Prepare for their arrival — what chicks need

Space

Provide a draft-free, clean space that is protected from predators. A small room, or an area inside a building that is fenced in with hardware cloth or chicken wire, will help ensure the safety of the birds while keeping them close to heat, feed and water.

Bedding

Use bedding — wood shavings are best, but if there is a plentiful supply of clean straw at low cost, it will work fine with proper management. Straw does not absorb well (unless chopped), so it will need to be supplemented frequently with clean, dry straw. While keeping the environment draft free, the birds also need fresh, clean air. Too much humidity or the smell of ammonia resonating from wet, dirty bedding is irritating to the birds and can rapidly lead to pneumonia. If you smell ammonia, apply fresh bedding immediately!

Feeders and waterers

Appropriately-sized feeders and waterers are necessary so that chicks can eat and drink upon arrival. You will need to dunk each chick's beak in the water trough, so that they will know where the water is and how to access it.

Feed

Provide a chick starter feed to give them a balanced ration, that is 20 to 22 percent protein or close to it for at least the first week and up to week four. Then switch to a grower ration, but no less than 18 to 19 percent protein for the duration.

Heat lamps

Provide a heat source such as heat lamps. Chicks need 90 to 95 degrees Fahrenheit in the first week of life. Gradually reduce the temperature by 5 degrees per week, over the next three to four weeks to around 70 degrees. Birds are fully feathered at four weeks of age and will need little or no extra heat unless they are being raised in cold weather, such as below 50 degrees Fahrenheit. If they have access to the outdoors, wind and humidity are also factors that affect bird comfort. For chicks that are under four weeks of age, it might be worthwhile to build a small hover to help hold the heat close to the floor, if the room is larger and the air is cold away from the heat bulbs.

An infrared bulb only heats the body of the chick, but not the air around the bird.

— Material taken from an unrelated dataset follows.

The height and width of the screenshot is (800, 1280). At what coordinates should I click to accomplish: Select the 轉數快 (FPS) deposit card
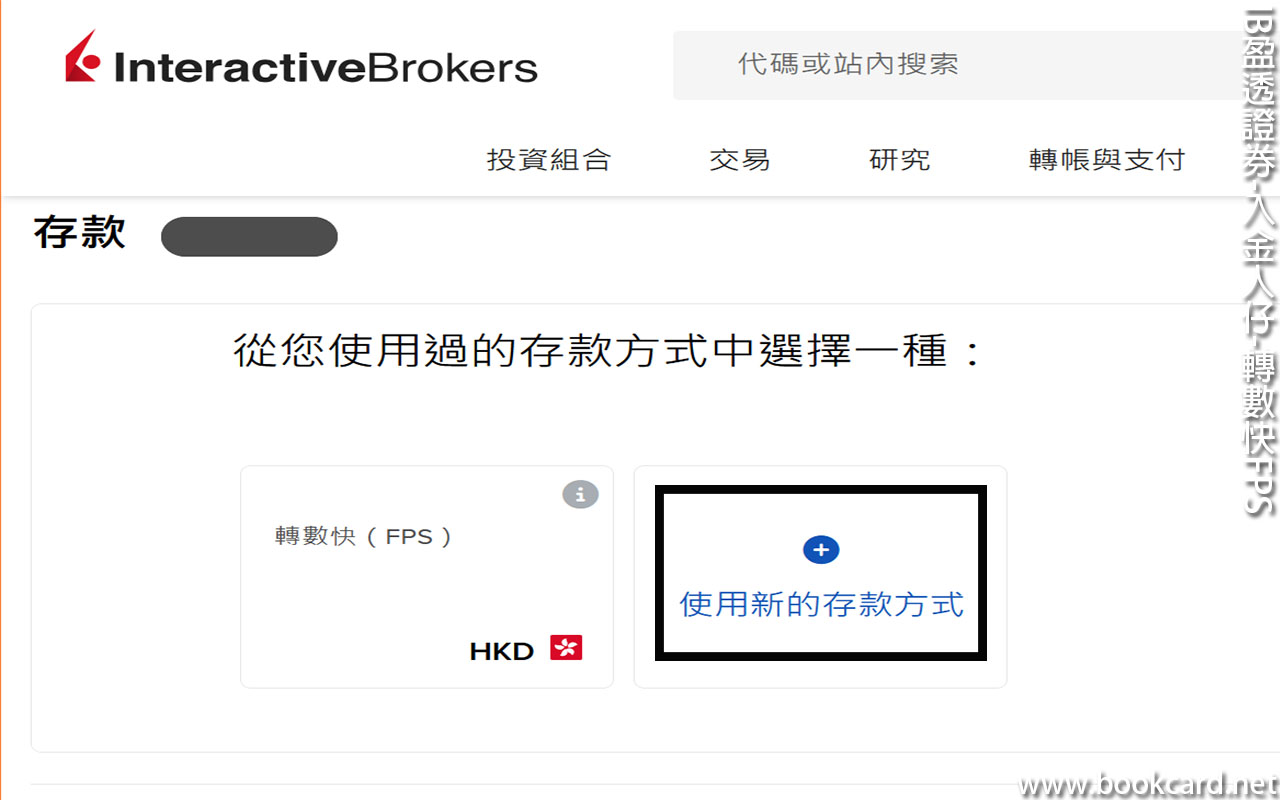[427, 577]
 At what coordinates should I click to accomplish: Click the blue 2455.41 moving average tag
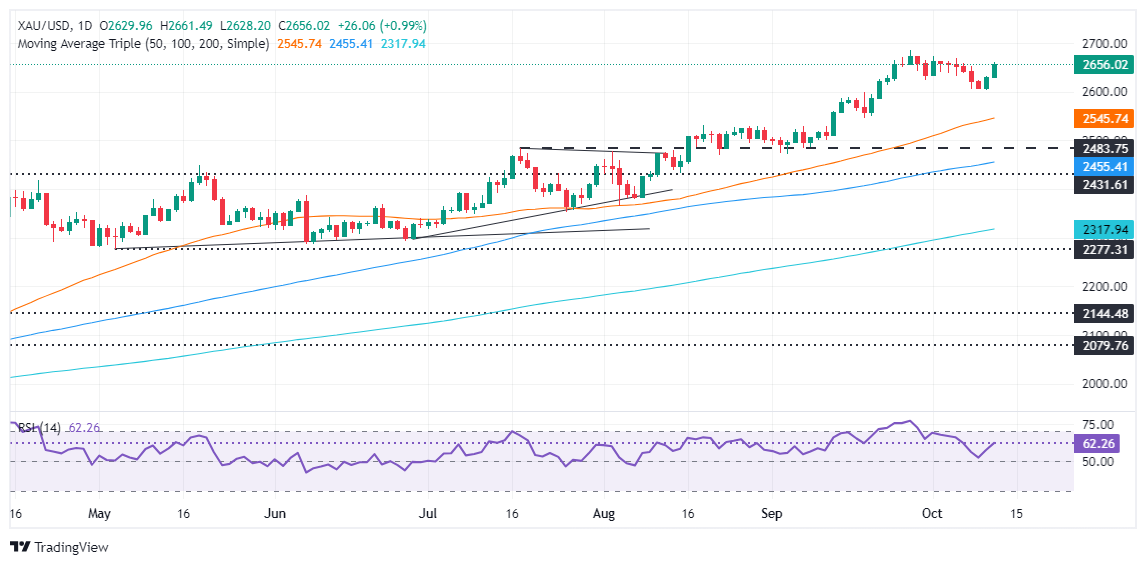tap(1105, 167)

In really cold weather, it's probably better to use a regular incandescent heat bulb, though it does stimulate the birds, making them more active and aggressive.

Help the birds thrive

  • Give them clean water twice daily.
  • Full feed for the first week, then remove the feed at night for the next three weeks. This will help prevent flip disease, which is a heart attack from overeating. It is not unusual to lose 1 to 2 percent of the flock to this disease — almost always the biggest, fastest growing birds. Be sure to have plenty of feeder space during this period of feed withdrawal, because in the morning the chicks will be hungry and will run over each other to eat.
  • Clean bedding around the waterers frequently. Otherwise there will be ammonia buildup in the room. Add bedding as needed to keep the chicks clean and dry.
  • Keep the area as biosecure as possible. Do not let visitors into the pen where the chicks are.
  • If the birds are in the final weeks of growth and it's over 85 to 90 degrees, pull the feed during the hottest part of the day. Birds can be stressed by the heat and die during this period, especially if they eat heavily during the heat of the day.